It's pretty easy to make fun of intentional communities, if that's the sort of thing you enjoy, but utopias have their purposes, and intentional communities often offer the leverage of instantiation -- they're not just plans on paper, they're sitting right there in front of you, ready perhaps to offer the threat of a good example. It's easy to dismiss a plan, but harder to dismiss a demonstration.
Which is what makes Berlin's ufaFabrik such a delight. For three decades, ufaFabrik has been pushing the boundaries of the possible, turning the old pre-war UFA studios (where classics like Metropolis were created) into a thriving-if-threadbare arts, community and sustainability center.
I'm sitting at their outdoor cafe, surrounded by people having meetings and young mothers chatting. A cacophony of young unicyclists rides by. The wind turbines spin in the breeze over the green roofs. The solar panels glint in the sun. It'd take a heart of stone not to feel that the ufaFabrikators have earned a little satisfaction in all they've accomplished. They're certainly nice people, and their vision has been impressive.
ufaFabrik now features a theater, a dance studio, natural food store, a bakery, the cafe where I now sit, a guesthouse (which we would highly recommend), the largest solar installation in Berlin, 4,000 square meters of green roofs, rainwater harvesting systems, smart lighting that turns itself off when no one's around, bike racks and foot paths, a 90% solid-waste composting and recycling rate, extensive gardens, a children's farm (with horses, pigs, chickens and geese), a community center offering a variety of classes and programs, a Free School, even a circus.
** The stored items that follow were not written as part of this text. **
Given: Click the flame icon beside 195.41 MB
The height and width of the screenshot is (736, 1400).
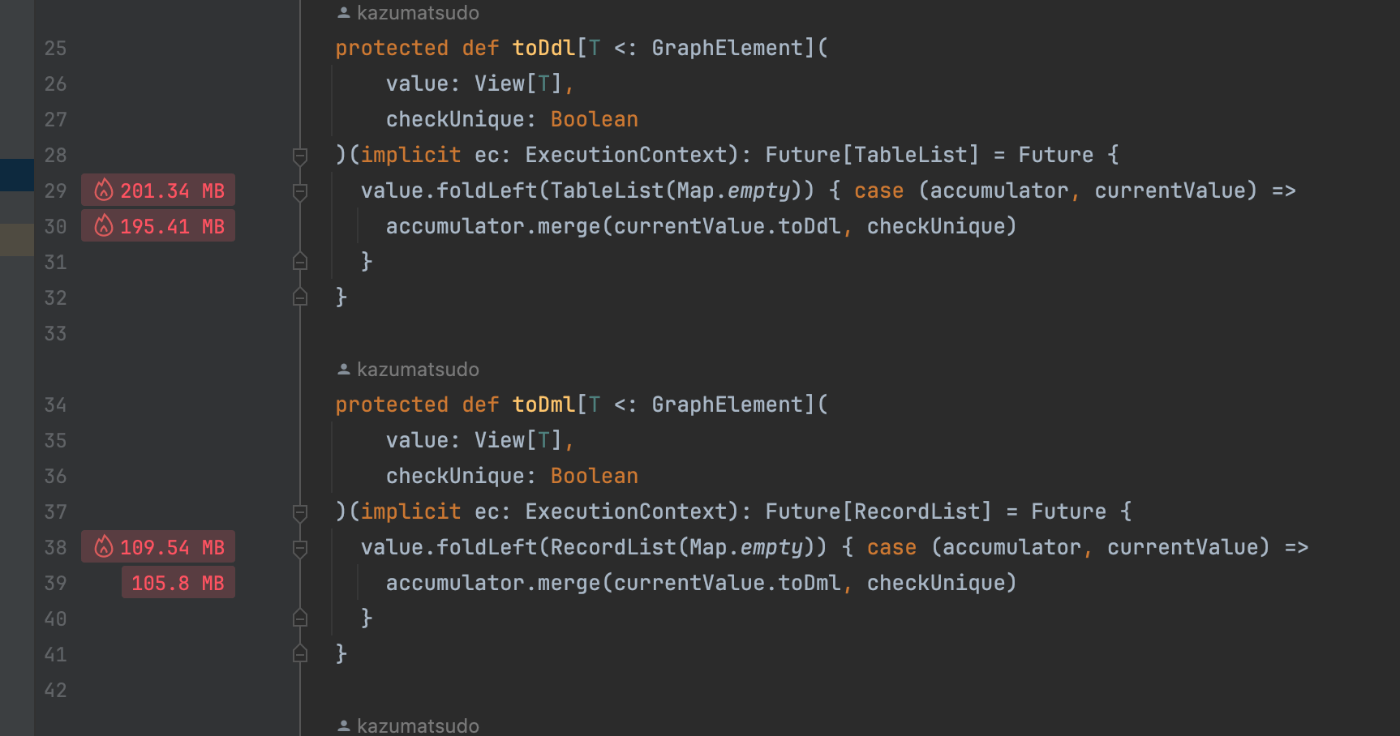Looking at the screenshot, I should pyautogui.click(x=104, y=227).
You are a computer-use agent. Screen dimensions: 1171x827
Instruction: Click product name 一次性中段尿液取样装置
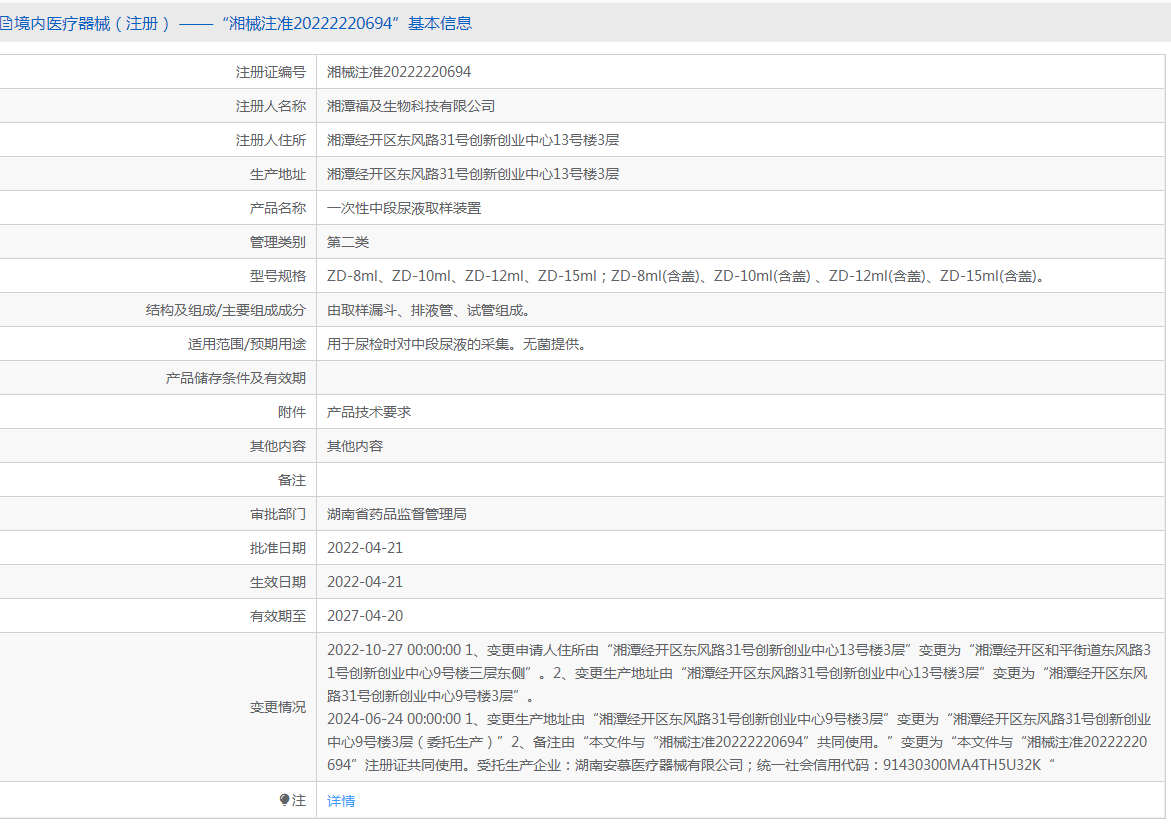click(x=404, y=208)
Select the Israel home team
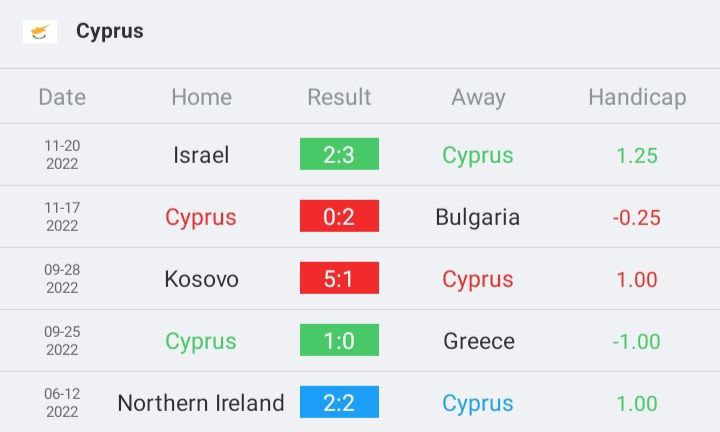Image resolution: width=720 pixels, height=432 pixels. tap(201, 155)
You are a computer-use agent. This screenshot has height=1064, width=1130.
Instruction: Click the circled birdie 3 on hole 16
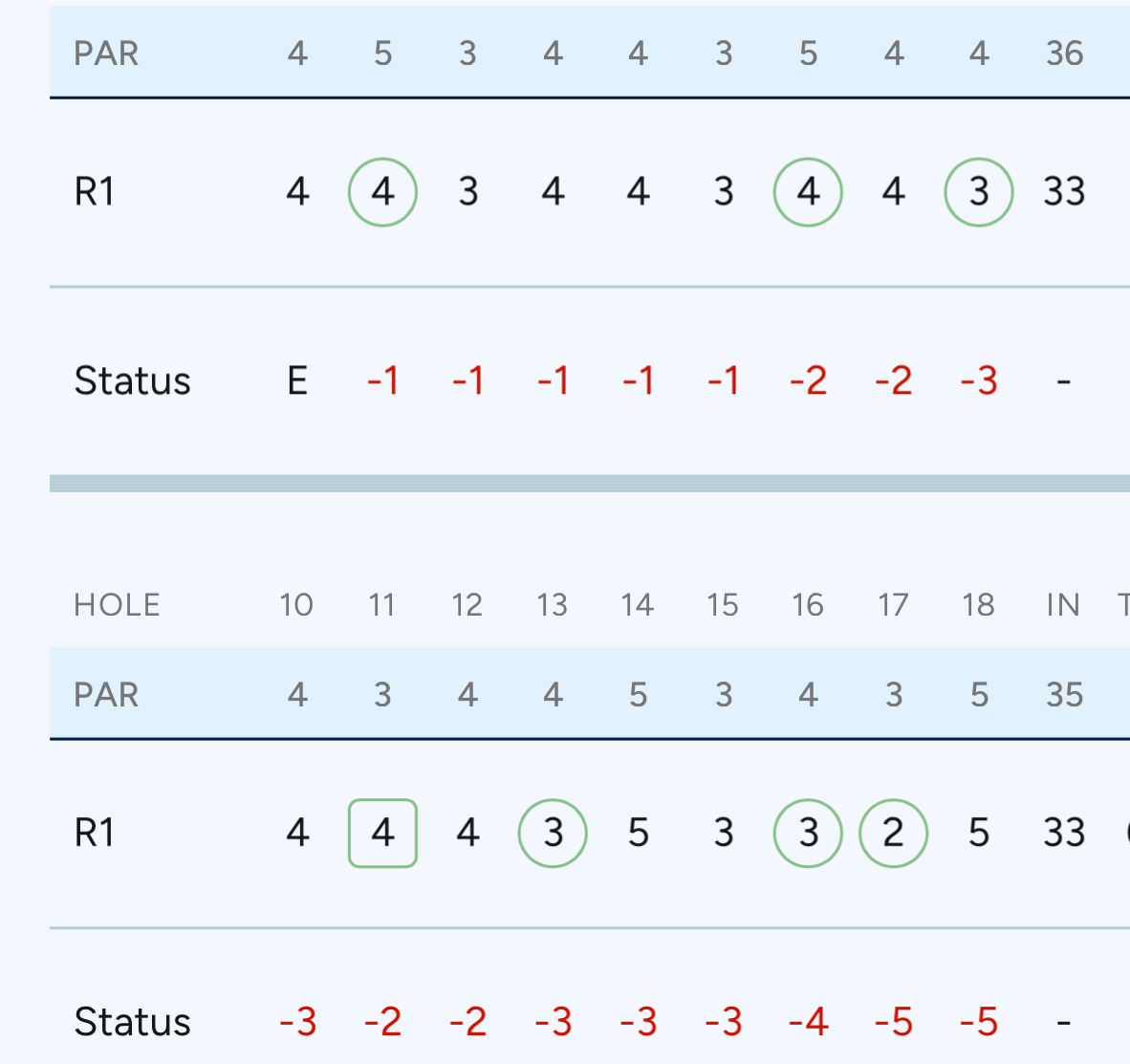coord(808,833)
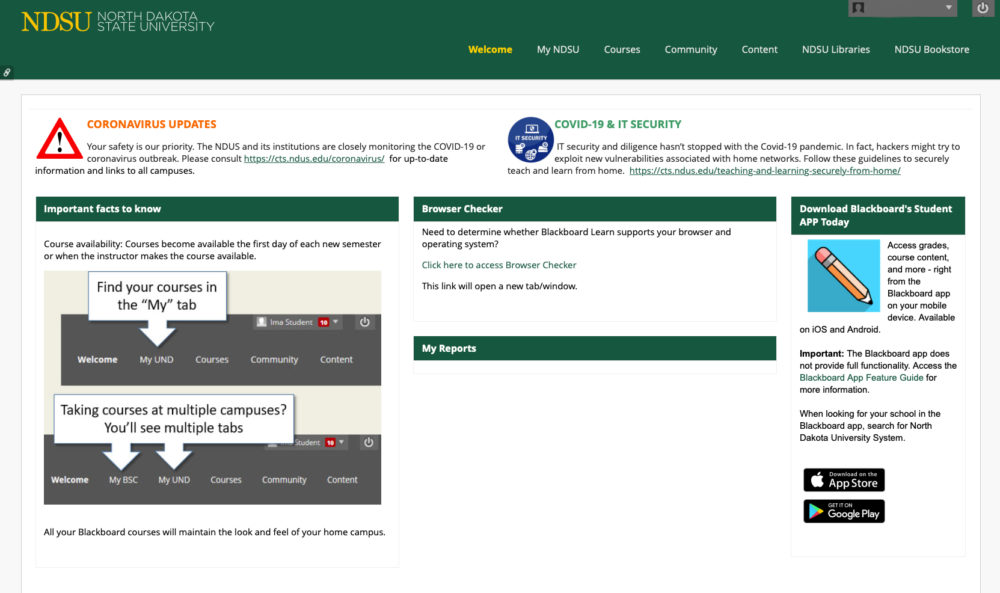The width and height of the screenshot is (1000, 593).
Task: Click the blue IT Security badge icon
Action: click(x=530, y=139)

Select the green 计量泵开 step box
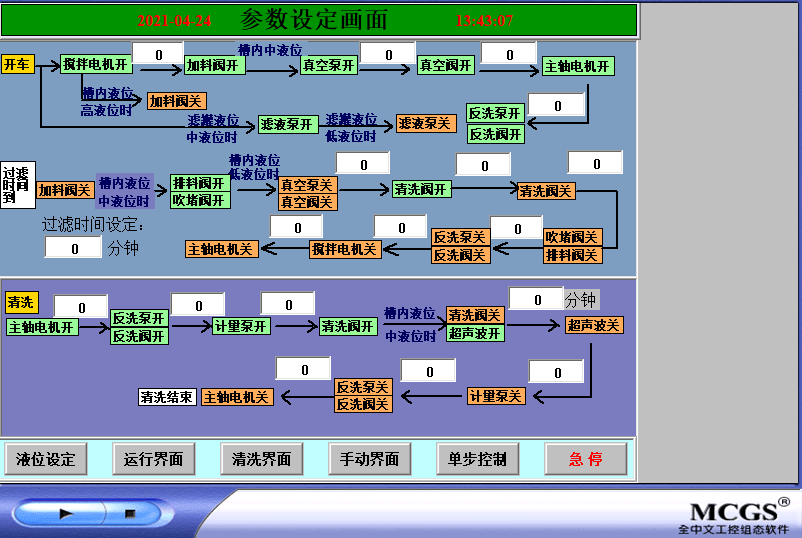241,326
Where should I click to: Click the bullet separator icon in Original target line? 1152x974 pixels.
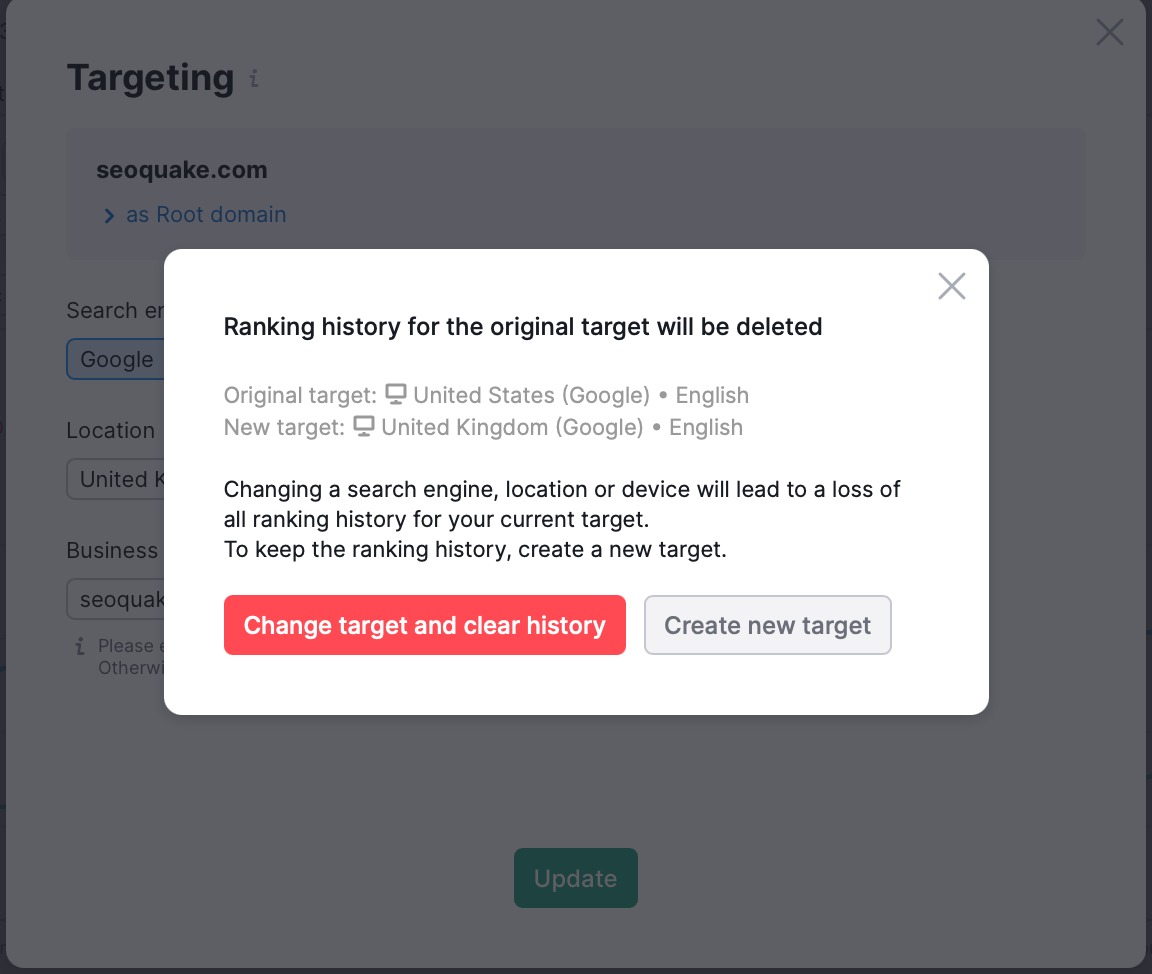665,394
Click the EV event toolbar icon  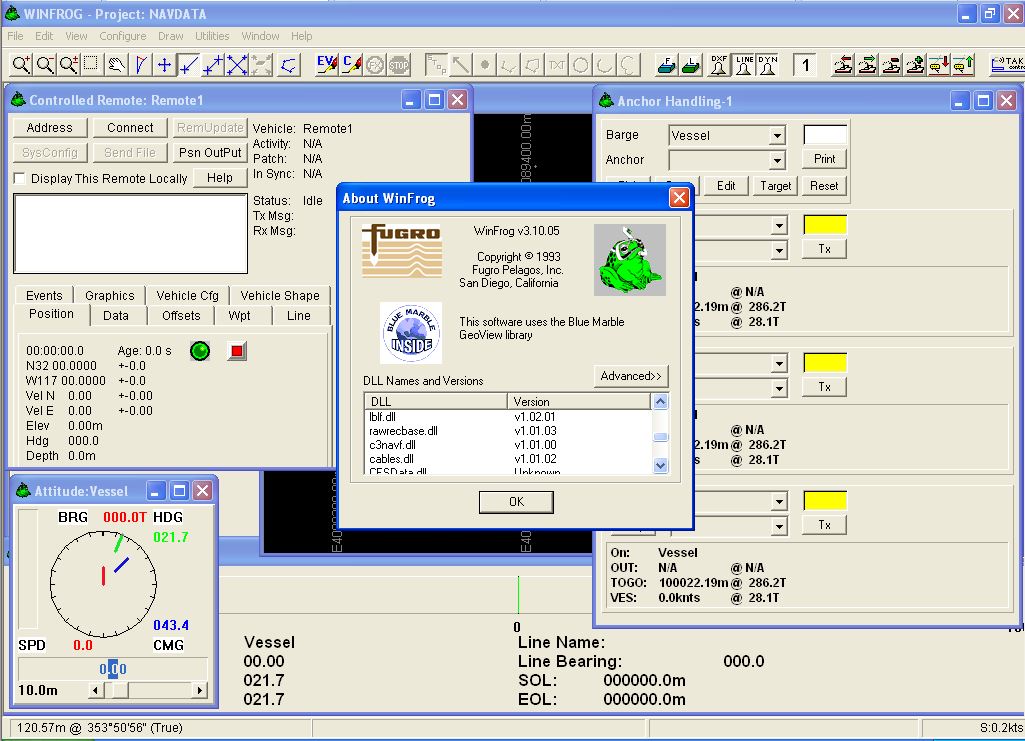(327, 64)
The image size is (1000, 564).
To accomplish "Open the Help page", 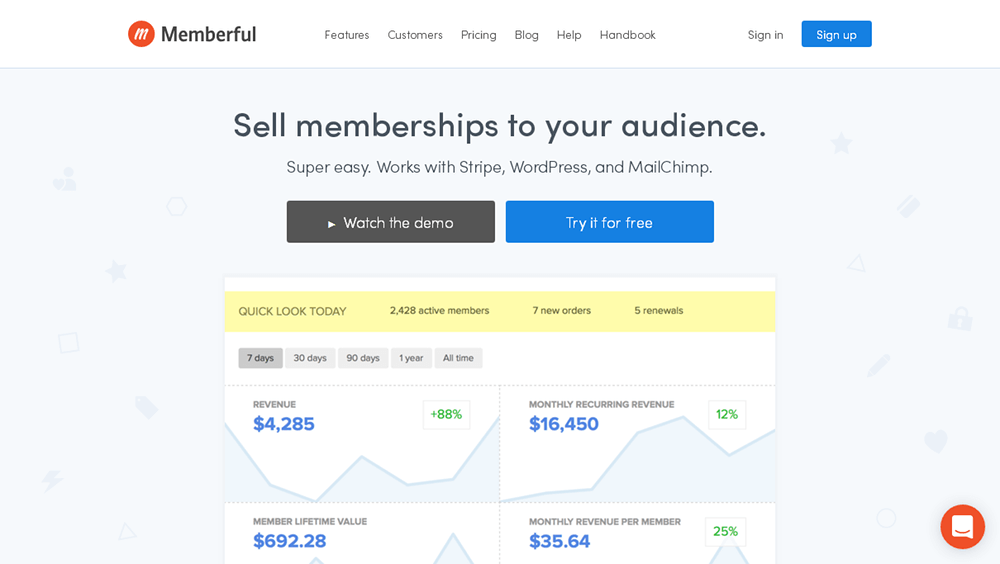I will click(569, 35).
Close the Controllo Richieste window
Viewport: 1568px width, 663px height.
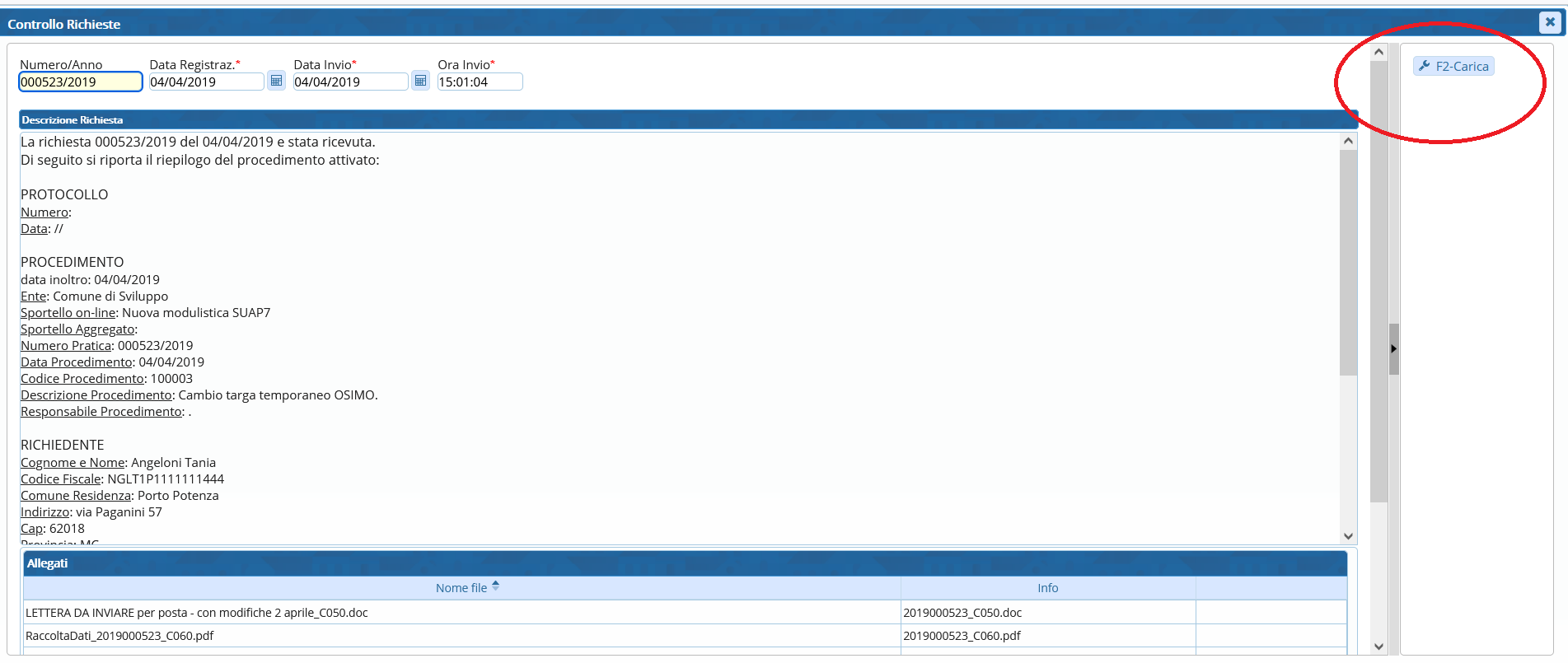[x=1549, y=22]
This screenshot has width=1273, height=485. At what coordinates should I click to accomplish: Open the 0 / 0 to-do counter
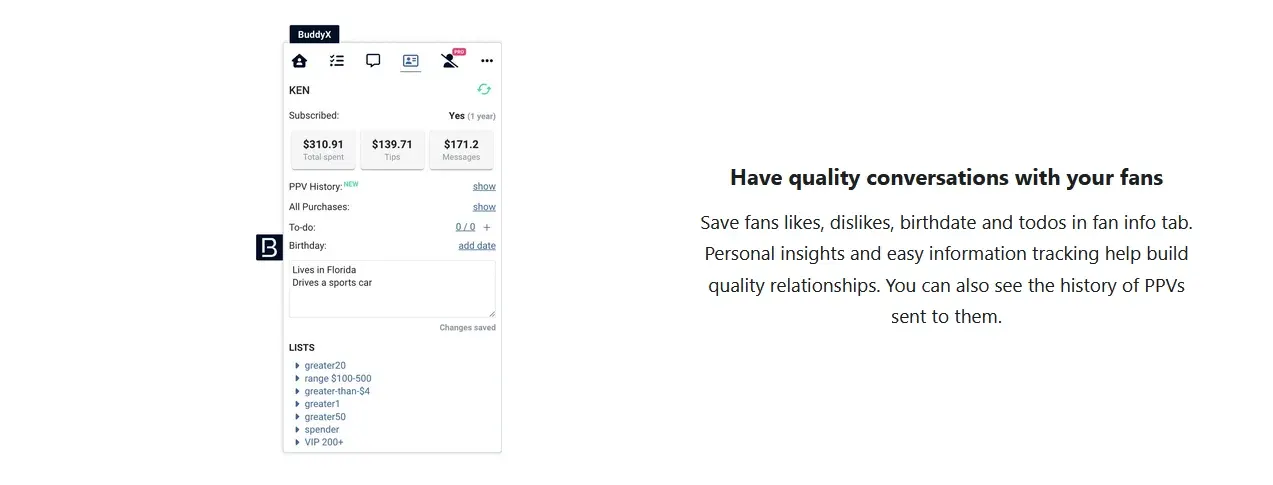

The paint's peeling, the residents perhaps a little long in the tooth, but unlike some grandiose visions, this one actually works, and works pretty well, both strengthening its local community and greatly reducing the ecological footprints of those who live and work here. It's useful and beloved and still fairly radical.
So I'll set aside the hippy jokes, and just note that many of the things ufaFabrik has made happen (the hard way, through thirty years of sweat equity and trial and error) are the kind of things that are now landing in the mainstream, from clean energy to green building to local food. Folks like these have brought us the tools we're now widely adopting, and helped make the advantages of those tools clear by actually using them in public. That's worldchanging, and makes me wonder what young punks out there are launching some idealistic and foolhardy venture now which will make our kids grateful.
The hippies were right and don't you young whippersnappers forget it! Now get off my xeriscaped lawn!!
Sad that the term "hippy" continues to carry such sorry-ass connotations and is associated with a pessimistic view of "intentional community." In fact, all this technological magic won't be adopted and used as it should be unless the social challenges of cooperative and collective living are dealt with. The Farm - the largest, longest-lasting "hippy commune" - at least experimented seriously with technical innovation and the social realities of total collectivity for 12 full years.
How do you get and *maintain* the commitment of enough people to maintain a localized self-sufficient community? That question, I believe, will need to be answered once the techical solutions are all in place. Even the best gizmos, if abandoned by their builder/users once they reach a point of "socially fatigue," will risk abandonment. Cooperation over the long run is a learned skill, requiring a level of commitment at a level somewhere between marriage and military platoon.